▶ **Description of the task**: Transcribe exactly everything in the data below from the line containing "[Instagram page opens" down to the line containing "84 (1018, 1325)", both lines included and nothing further.

━━━━━━

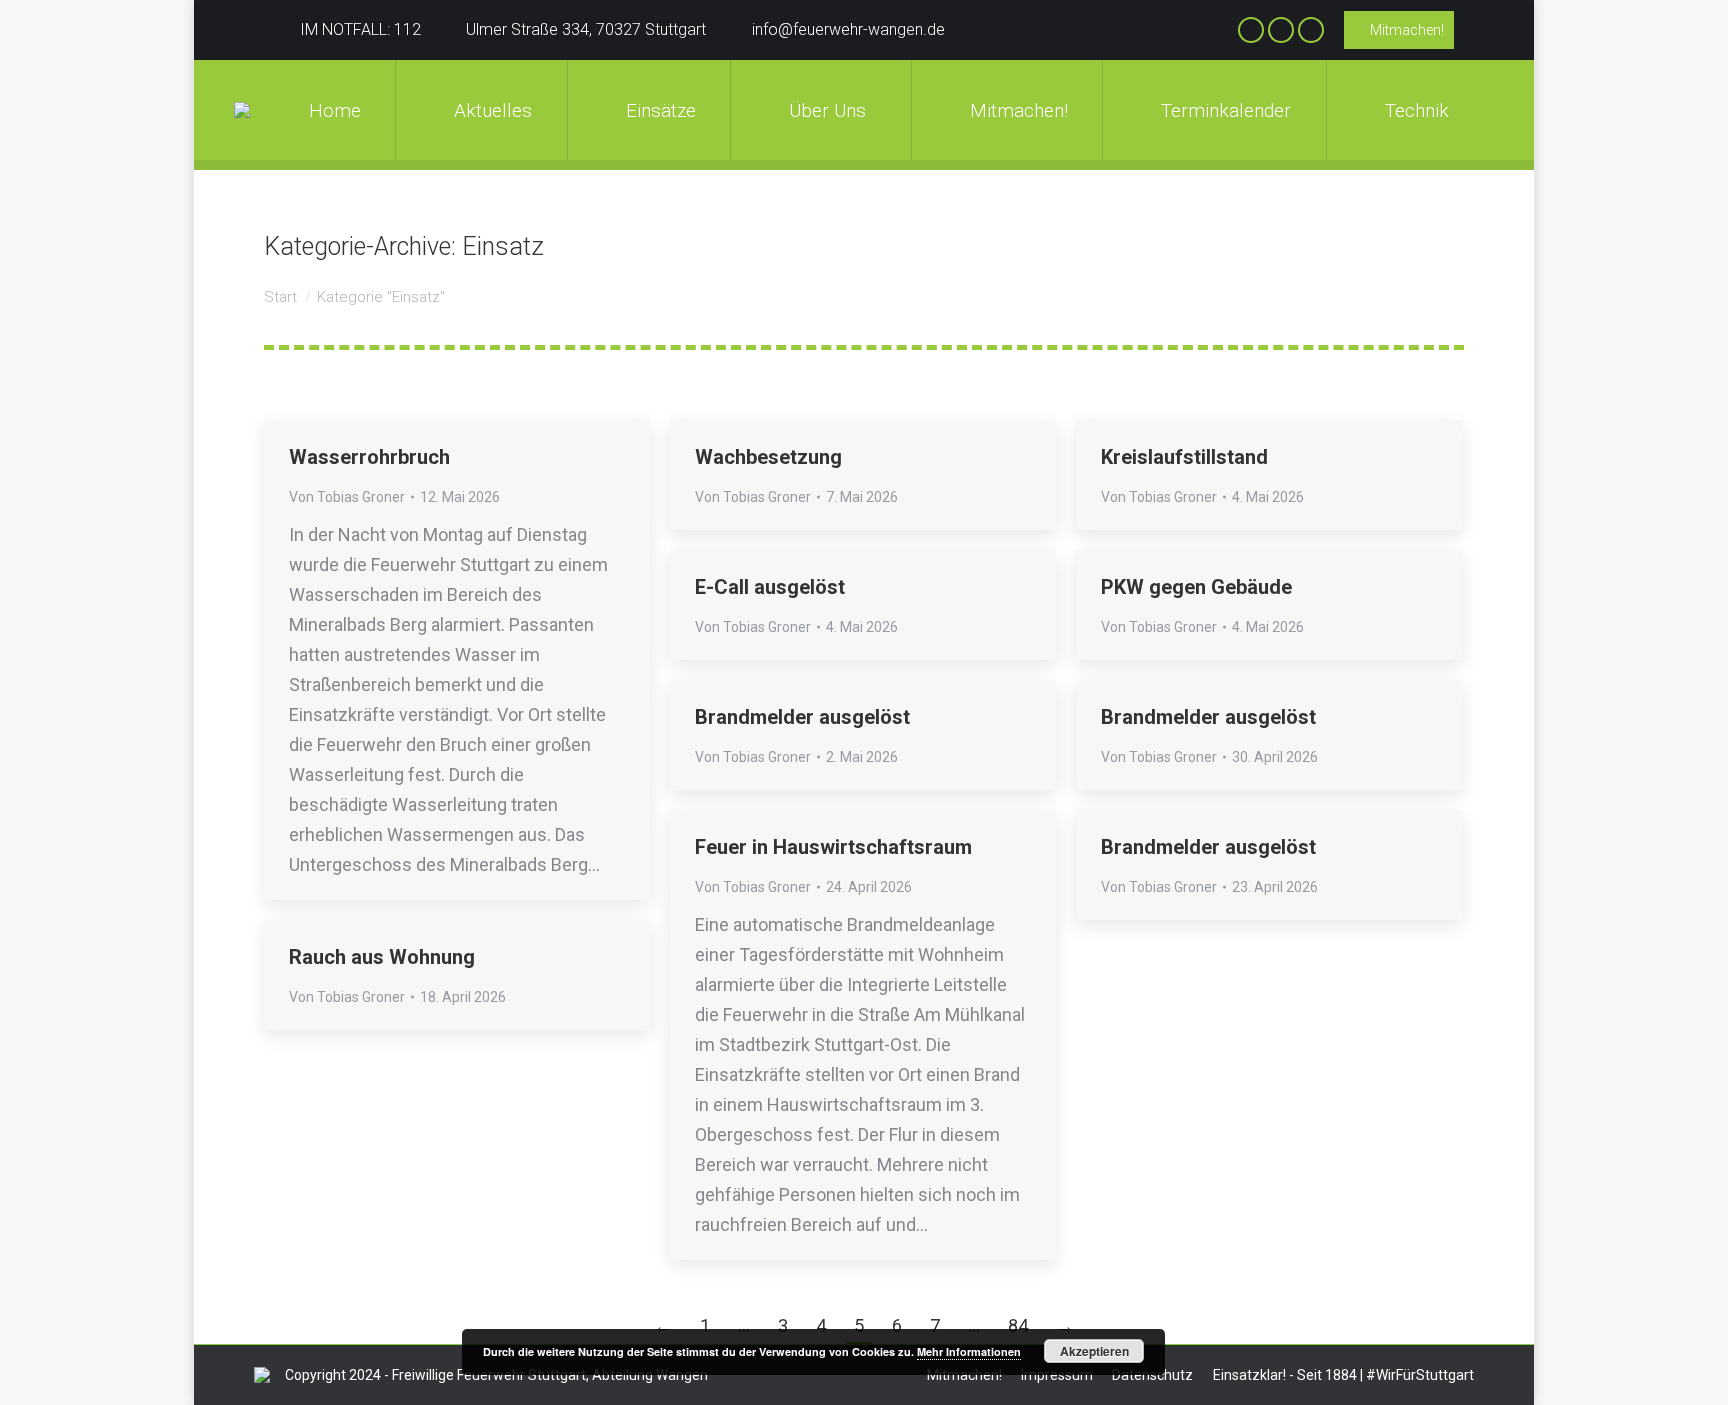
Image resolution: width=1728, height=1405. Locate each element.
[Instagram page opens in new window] (1281, 30)
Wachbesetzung (768, 457)
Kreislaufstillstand (1184, 457)
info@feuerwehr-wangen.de (848, 29)
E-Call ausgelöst (770, 587)
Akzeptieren (1094, 1351)
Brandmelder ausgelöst (802, 717)
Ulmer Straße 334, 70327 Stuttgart (586, 29)
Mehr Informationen (969, 1351)
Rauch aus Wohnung (382, 957)
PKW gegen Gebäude (1196, 587)
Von (347, 497)
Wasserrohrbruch (369, 457)
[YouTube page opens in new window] (1311, 30)
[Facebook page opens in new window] (1251, 30)
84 (1018, 1325)
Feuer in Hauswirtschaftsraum (833, 847)
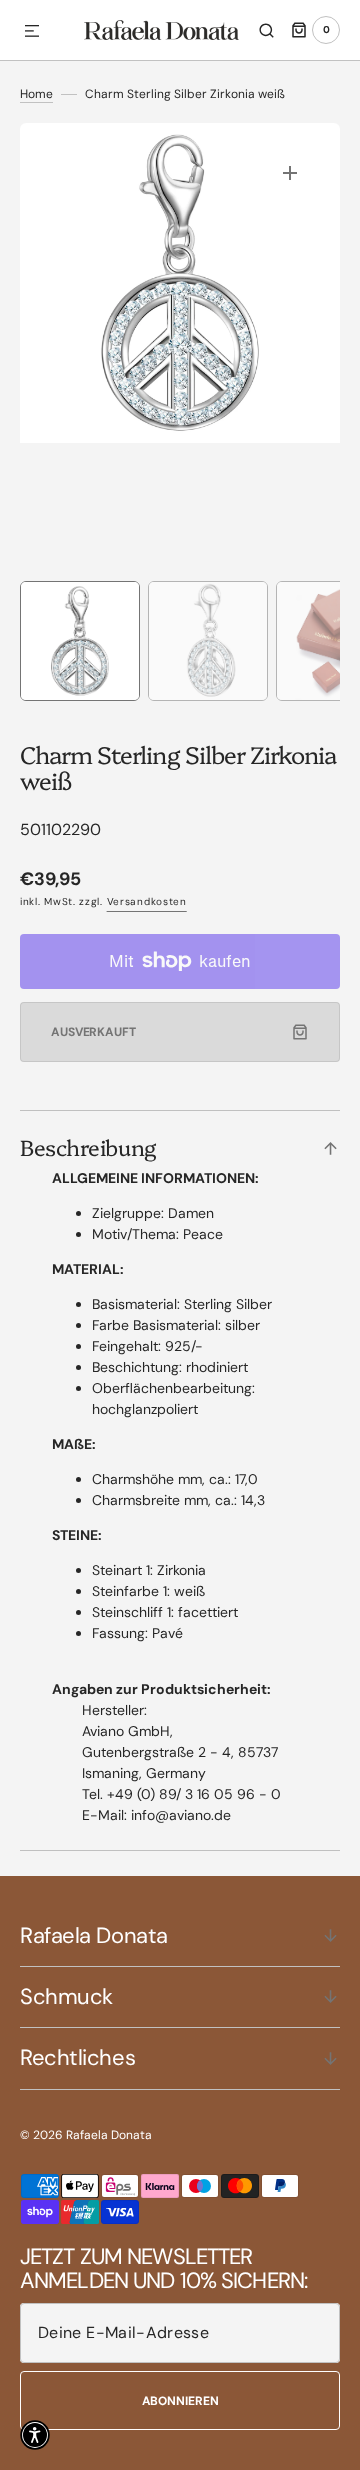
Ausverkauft (93, 1032)
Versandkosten (147, 901)
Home (36, 94)
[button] (32, 32)
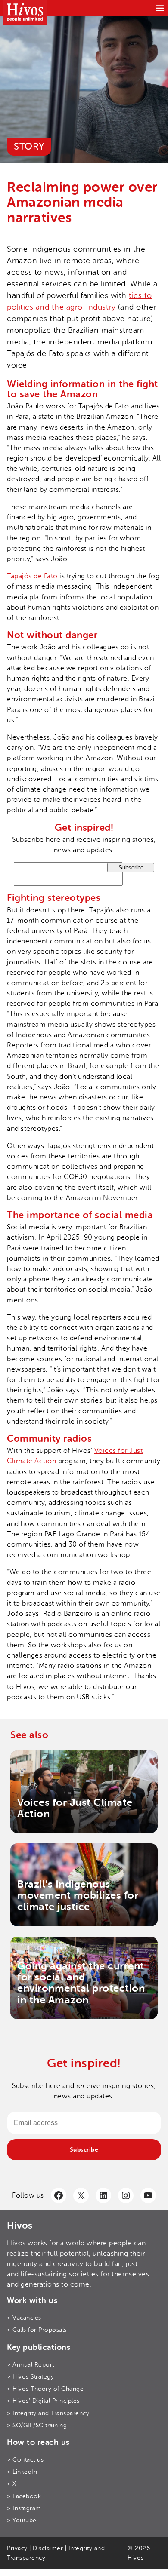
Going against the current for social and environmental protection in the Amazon (81, 1983)
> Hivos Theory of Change (45, 2389)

━━━━━━

▶ **Completed task**:
[Instagram page opens in new window] (1281, 30)
Wachbesetzung (768, 457)
Kreislaufstillstand (1184, 457)
info@feuerwehr-wangen.de (848, 29)
E-Call ausgelöst (770, 587)
Akzeptieren (1094, 1351)
Brandmelder ausgelöst (802, 717)
Ulmer Straße 334, 70327 Stuttgart (586, 29)
Mehr Informationen (969, 1351)
Rauch aus Wohnung (382, 957)
PKW gegen Gebäude (1196, 587)
Von (347, 497)
Wasserrohrbruch (369, 457)
[YouTube page opens in new window] (1311, 30)
[Facebook page opens in new window] (1251, 30)
84 (1018, 1325)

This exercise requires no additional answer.